What is needed here is an exact copy of all the entries below.
*** Material supplied ***
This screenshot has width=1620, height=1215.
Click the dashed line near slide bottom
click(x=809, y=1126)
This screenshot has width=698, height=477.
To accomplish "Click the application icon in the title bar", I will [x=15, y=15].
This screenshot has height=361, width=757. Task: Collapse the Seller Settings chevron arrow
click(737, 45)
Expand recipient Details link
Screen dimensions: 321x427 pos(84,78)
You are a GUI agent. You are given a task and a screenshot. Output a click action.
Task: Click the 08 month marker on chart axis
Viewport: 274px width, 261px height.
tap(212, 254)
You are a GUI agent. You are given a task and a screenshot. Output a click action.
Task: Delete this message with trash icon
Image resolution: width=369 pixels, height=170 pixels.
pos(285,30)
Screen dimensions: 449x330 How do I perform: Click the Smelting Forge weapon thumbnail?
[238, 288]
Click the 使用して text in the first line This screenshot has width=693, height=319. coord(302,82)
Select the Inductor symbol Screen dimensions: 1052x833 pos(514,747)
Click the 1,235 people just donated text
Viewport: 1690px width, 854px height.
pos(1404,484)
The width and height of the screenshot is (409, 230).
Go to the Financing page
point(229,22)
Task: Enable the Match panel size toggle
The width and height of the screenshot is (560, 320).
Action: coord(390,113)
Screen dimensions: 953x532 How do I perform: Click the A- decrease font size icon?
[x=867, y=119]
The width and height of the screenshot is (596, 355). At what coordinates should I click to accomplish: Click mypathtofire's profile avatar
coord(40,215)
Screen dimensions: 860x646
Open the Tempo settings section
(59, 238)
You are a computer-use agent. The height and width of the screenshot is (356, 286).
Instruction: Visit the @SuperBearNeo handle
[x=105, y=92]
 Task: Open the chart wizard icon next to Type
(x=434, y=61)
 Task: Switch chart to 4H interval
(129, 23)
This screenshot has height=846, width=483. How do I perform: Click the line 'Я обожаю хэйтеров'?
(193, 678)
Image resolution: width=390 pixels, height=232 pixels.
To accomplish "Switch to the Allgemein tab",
*** End of Material supplied ***
• Answer box:
This screenshot has width=1620, height=1215.
Click the dashed line near slide bottom
click(x=809, y=1126)
This screenshot has width=698, height=477.
To accomplish "Click the application icon in the title bar", I will [x=15, y=15].
This screenshot has height=361, width=757. Task: Collapse the Seller Settings chevron arrow
click(737, 45)
Expand recipient Details link
Screen dimensions: 321x427 pos(84,78)
You are a GUI agent. You are given a task and a screenshot. Output a click action.
Task: Click the 08 month marker on chart axis
Viewport: 274px width, 261px height.
tap(212, 254)
You are a GUI agent. You are given a task and a screenshot. Output a click action.
Task: Delete this message with trash icon
Image resolution: width=369 pixels, height=170 pixels.
pos(285,30)
Screen dimensions: 449x330 How do I perform: Click the Smelting Forge weapon thumbnail?
[238, 288]
Click the 使用して text in the first line This screenshot has width=693, height=319. coord(302,82)
Select the Inductor symbol Screen dimensions: 1052x833 pos(514,747)
Click the 1,235 people just donated text
Viewport: 1690px width, 854px height.
pos(1404,484)
The width and height of the screenshot is (409, 230).
Go to the Financing page
point(229,22)
Task: Enable the Match panel size toggle
The width and height of the screenshot is (560, 320).
Action: coord(390,113)
Screen dimensions: 953x532 How do I perform: Click the A- decrease font size icon?
[x=867, y=119]
The width and height of the screenshot is (596, 355). At what coordinates should I click to accomplish: Click mypathtofire's profile avatar
coord(40,215)
Screen dimensions: 860x646
Open the Tempo settings section
(59, 238)
You are a computer-use agent. The height and width of the screenshot is (356, 286).
Instruction: Visit the @SuperBearNeo handle
[x=105, y=92]
 Task: Open the chart wizard icon next to Type
(x=434, y=61)
 Task: Switch chart to 4H interval
(129, 23)
This screenshot has height=846, width=483. How do I perform: Click the line 'Я обожаю хэйтеров'?
(193, 678)
Image resolution: width=390 pixels, height=232 pixels.
To accomplish "Switch to the Allgemein tab",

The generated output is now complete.